DATA UNDER STUDY:
===============

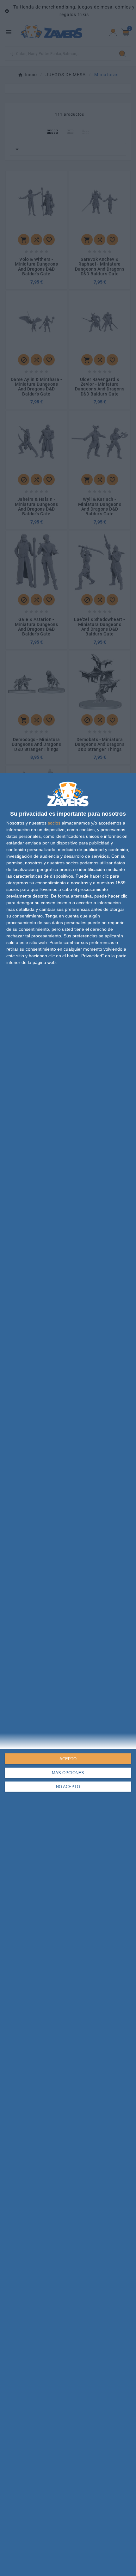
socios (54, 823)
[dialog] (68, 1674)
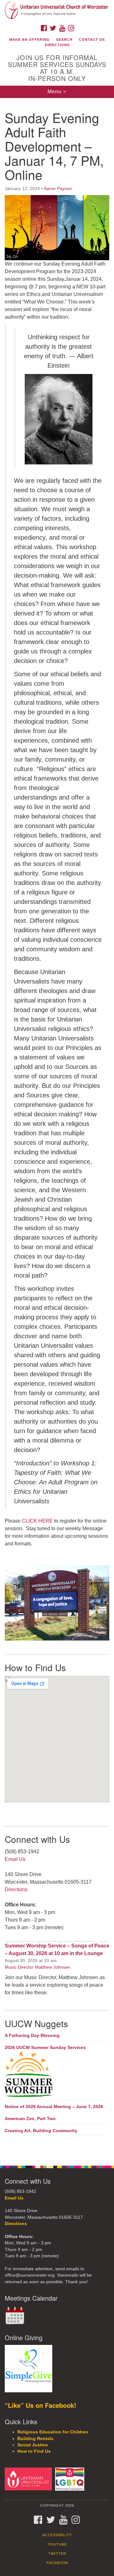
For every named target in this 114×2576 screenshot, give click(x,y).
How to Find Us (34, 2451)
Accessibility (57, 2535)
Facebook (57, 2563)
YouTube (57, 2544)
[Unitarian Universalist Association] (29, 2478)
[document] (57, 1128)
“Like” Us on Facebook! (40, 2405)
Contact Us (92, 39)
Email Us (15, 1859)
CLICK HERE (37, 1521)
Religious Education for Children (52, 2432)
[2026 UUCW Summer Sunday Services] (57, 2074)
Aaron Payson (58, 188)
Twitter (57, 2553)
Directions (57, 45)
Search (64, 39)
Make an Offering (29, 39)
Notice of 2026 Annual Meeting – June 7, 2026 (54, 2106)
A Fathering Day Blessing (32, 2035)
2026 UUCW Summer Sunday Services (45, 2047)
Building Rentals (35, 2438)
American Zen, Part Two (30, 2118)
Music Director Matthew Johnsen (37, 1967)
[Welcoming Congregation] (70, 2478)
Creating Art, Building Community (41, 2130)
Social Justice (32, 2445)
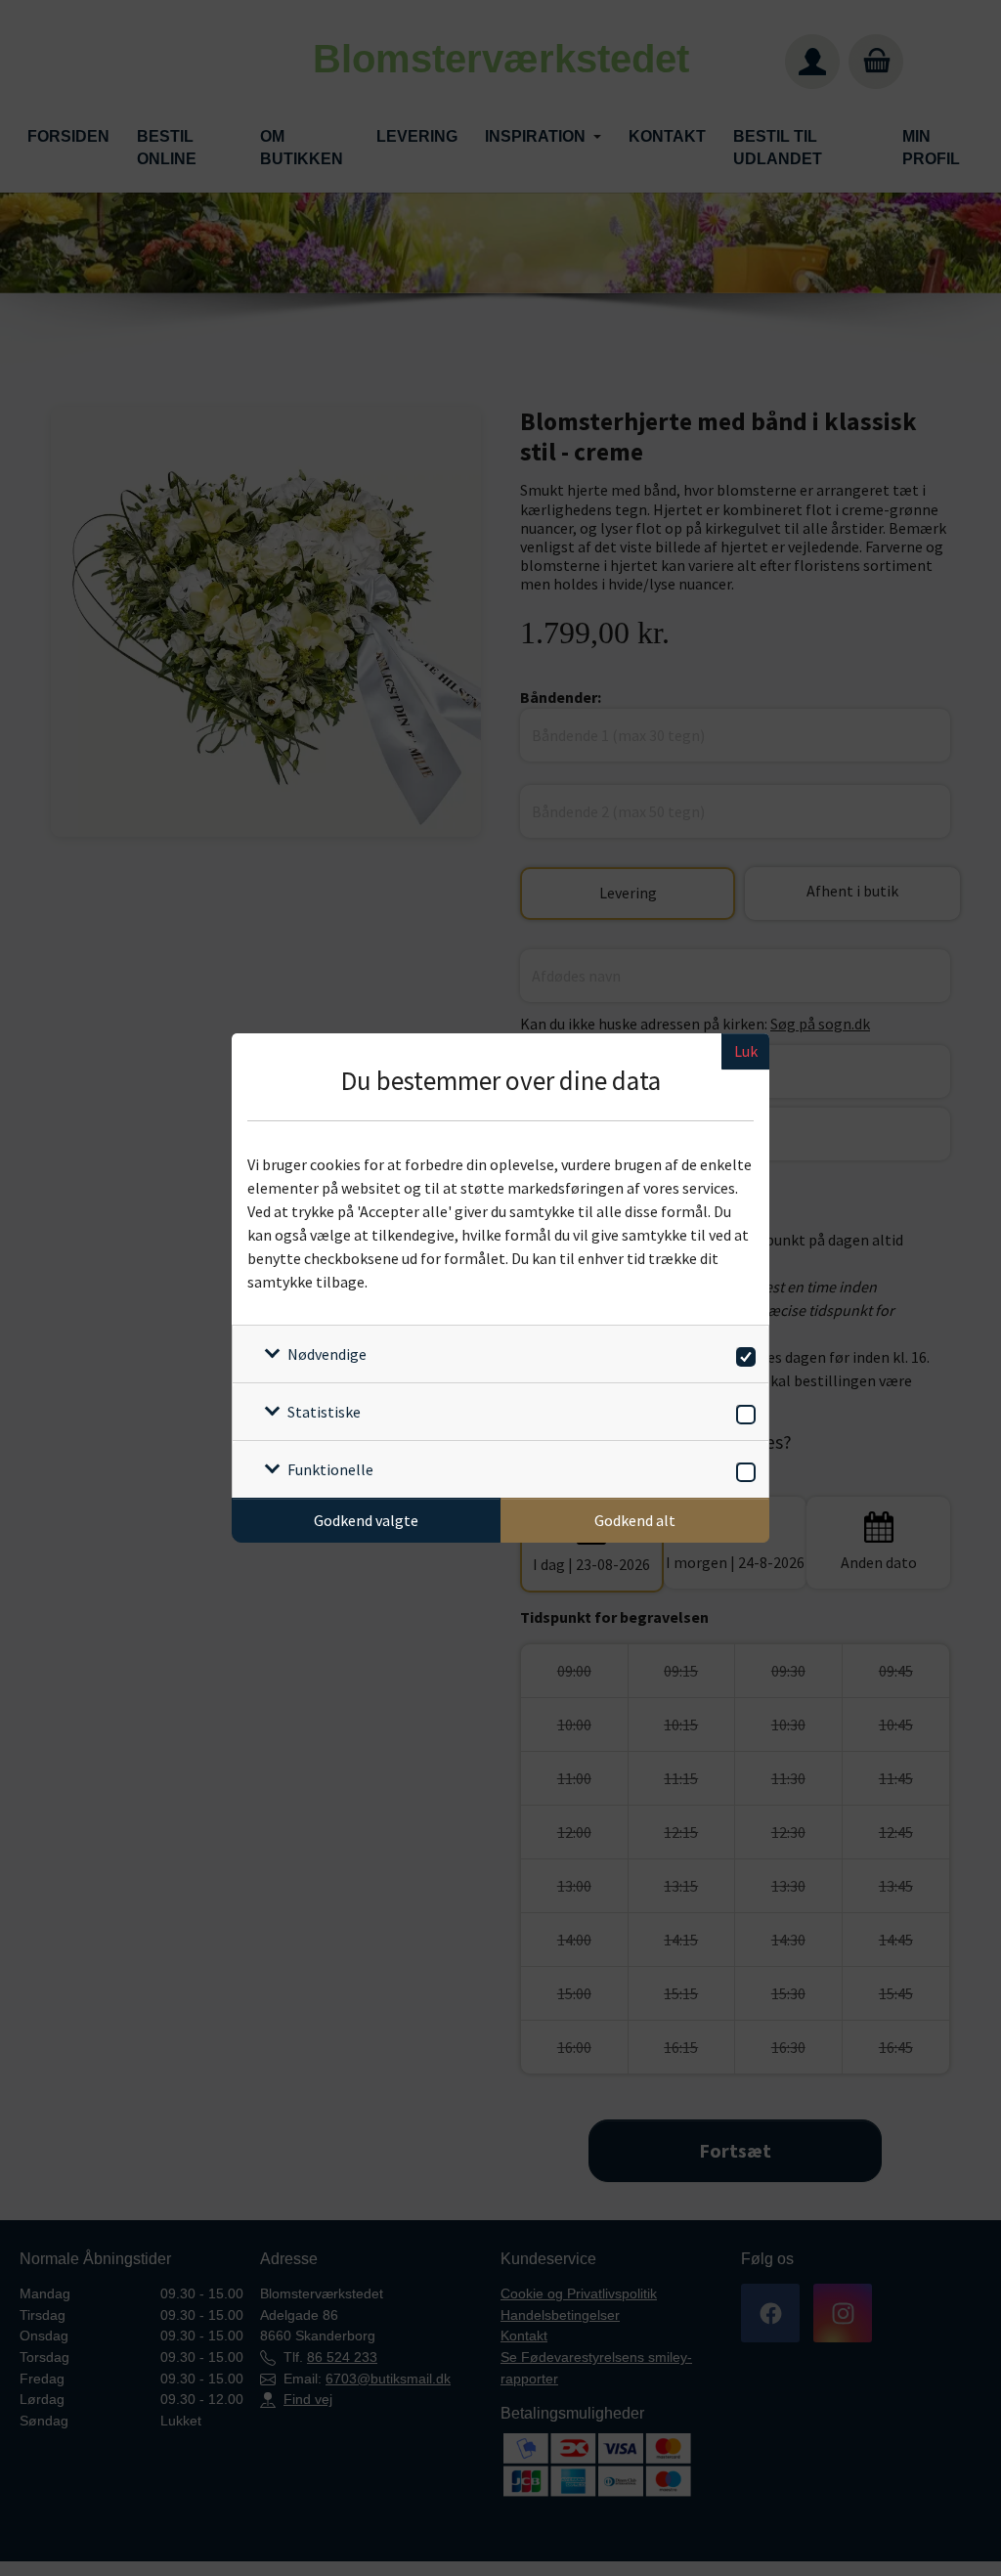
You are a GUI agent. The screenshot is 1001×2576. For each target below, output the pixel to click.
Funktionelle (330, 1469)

===============

TASK DETAILS: Where the material contains a line with "Building", return that line.

THE ANSWER:
Building Rentals (35, 2438)
Creating Art, Building Community (41, 2130)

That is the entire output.